-- START OF Raw records --

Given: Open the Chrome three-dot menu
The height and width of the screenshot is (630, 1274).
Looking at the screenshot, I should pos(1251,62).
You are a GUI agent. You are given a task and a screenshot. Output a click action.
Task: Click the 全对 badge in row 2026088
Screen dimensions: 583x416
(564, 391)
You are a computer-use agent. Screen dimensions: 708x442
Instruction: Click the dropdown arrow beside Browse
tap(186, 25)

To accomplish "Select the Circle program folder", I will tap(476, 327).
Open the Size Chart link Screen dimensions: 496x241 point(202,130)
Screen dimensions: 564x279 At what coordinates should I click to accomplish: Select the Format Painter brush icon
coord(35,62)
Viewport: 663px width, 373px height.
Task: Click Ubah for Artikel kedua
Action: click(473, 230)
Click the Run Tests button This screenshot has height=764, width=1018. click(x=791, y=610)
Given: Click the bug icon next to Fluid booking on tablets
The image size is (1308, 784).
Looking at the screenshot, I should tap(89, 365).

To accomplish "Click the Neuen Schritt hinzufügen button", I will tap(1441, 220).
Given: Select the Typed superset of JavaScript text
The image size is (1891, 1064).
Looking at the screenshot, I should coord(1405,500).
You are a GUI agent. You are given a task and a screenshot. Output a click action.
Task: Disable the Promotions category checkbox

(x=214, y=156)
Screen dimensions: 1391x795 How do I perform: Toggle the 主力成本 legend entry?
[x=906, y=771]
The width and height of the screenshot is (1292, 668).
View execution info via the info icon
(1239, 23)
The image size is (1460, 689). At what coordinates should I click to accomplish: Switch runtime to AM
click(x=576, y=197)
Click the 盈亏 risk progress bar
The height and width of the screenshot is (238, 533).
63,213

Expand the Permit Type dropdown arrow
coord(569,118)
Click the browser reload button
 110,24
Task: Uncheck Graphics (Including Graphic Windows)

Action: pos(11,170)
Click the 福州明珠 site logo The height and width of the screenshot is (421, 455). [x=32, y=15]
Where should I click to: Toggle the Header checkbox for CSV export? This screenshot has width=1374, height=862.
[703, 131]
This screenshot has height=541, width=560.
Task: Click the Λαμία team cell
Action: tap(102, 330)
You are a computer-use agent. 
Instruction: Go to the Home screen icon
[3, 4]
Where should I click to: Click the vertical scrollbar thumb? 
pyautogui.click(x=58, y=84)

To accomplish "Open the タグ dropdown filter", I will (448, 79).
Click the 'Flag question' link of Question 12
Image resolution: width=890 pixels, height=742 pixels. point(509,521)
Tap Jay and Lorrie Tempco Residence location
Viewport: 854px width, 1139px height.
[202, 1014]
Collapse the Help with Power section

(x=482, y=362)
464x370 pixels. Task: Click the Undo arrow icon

-- END OF Raw records --

## The problem
Count the lines in the listing above that contain the word "Select", and reply with the number alone.

## Written solution
3